### [INPUT FOR THIS TASK]
+===+

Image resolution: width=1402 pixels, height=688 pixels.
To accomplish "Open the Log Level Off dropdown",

+===+

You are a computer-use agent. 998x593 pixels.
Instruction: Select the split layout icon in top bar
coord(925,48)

+===+

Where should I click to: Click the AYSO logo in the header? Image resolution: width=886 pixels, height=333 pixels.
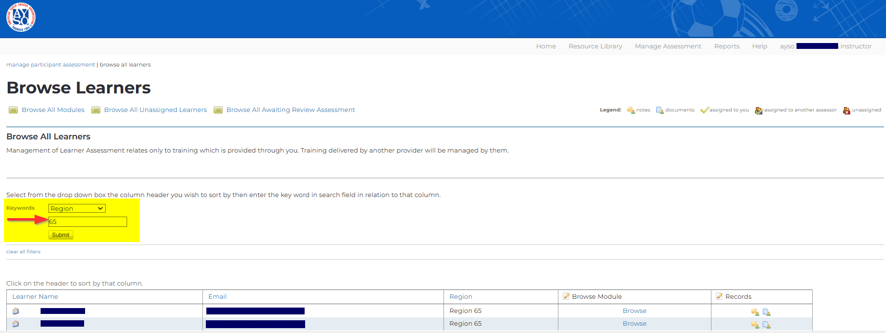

+===+

### [EXERCISE REQUIREMENTS]
Where a line of the data holds "Image", show that line.

### [ANSWER BOX]
Image resolution: width=1402 pixels, height=688 pixels.
Where should I click to: Click the AYSO logo in the header? Image resolution: width=886 pixels, height=333 pixels.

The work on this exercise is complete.